Stated goal:
Give the data below as a Markdown table with the columns Row and Line, one numbered row per line, skipping blank lines. Leave the pictures out of the answer.

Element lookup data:
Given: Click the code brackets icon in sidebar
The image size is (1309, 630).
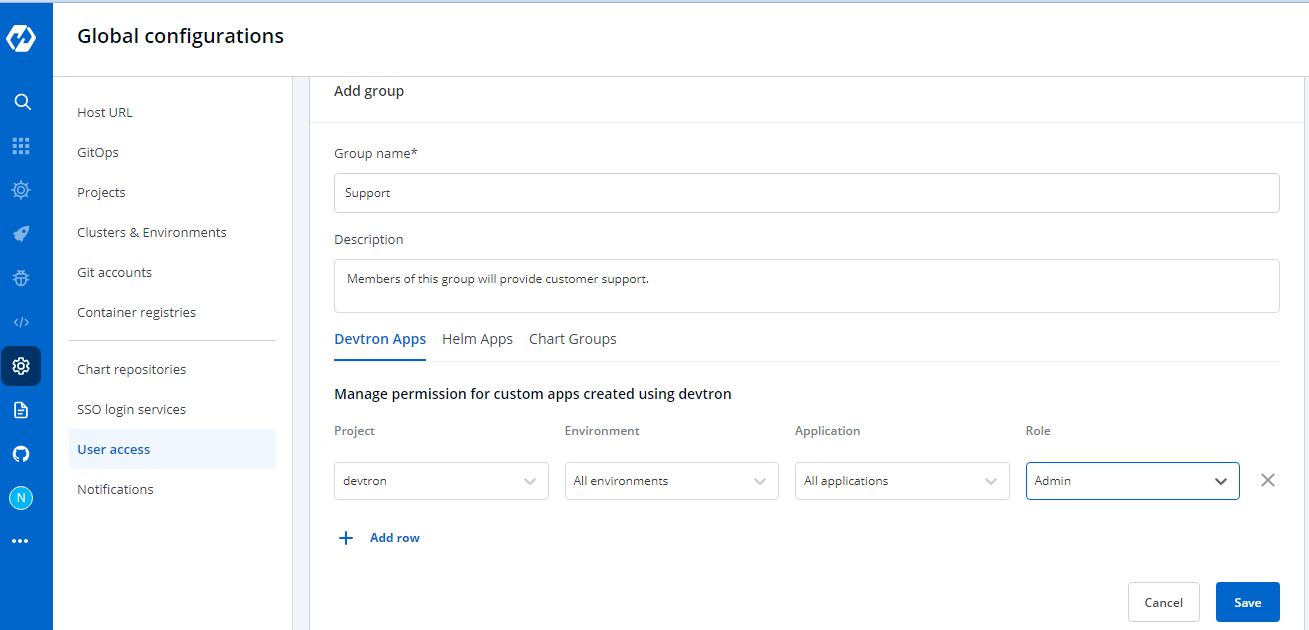Looking at the screenshot, I should pos(21,322).
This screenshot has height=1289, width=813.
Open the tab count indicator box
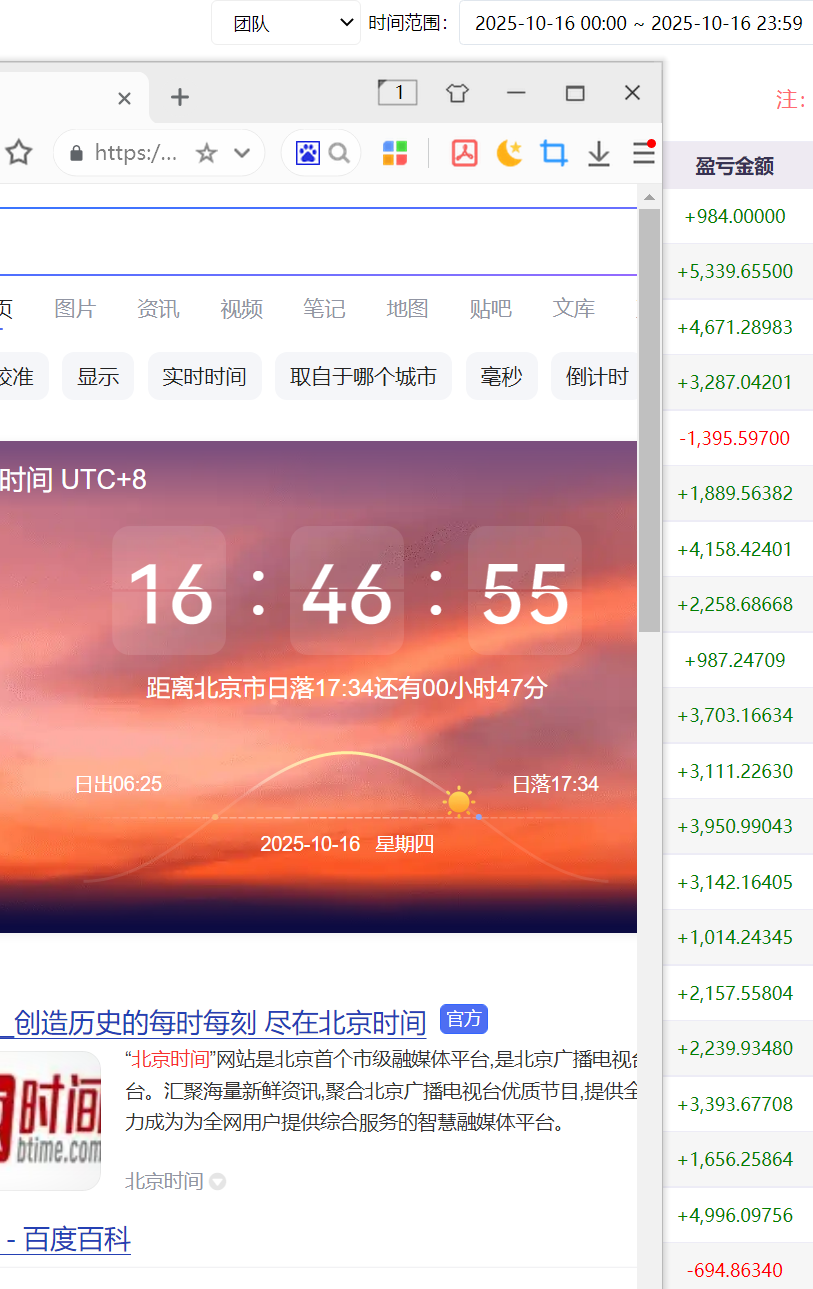click(x=397, y=93)
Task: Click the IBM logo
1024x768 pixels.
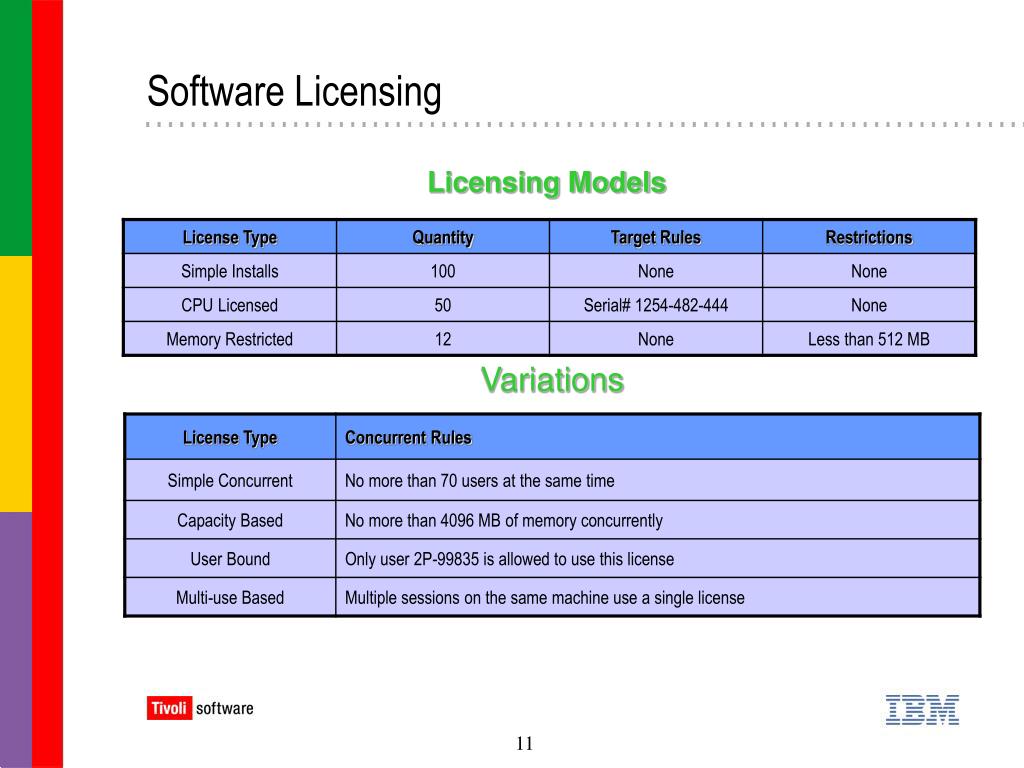Action: tap(921, 711)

Response below:
| Row | Line |
|---|---|
| 1 | Given: Click the code brackets icon in sidebar |
| 2 | The image size is (1309, 630). |
| 3 | Looking at the screenshot, I should pos(21,322). |
| 4 | This screenshot has height=1289, width=813. |
| 5 | Open the tab count indicator box |
| 6 | click(x=397, y=93) |
| 7 | Task: Click the IBM logo |
| 8 | 1024x768 pixels. |
| 9 | Action: tap(921, 711) |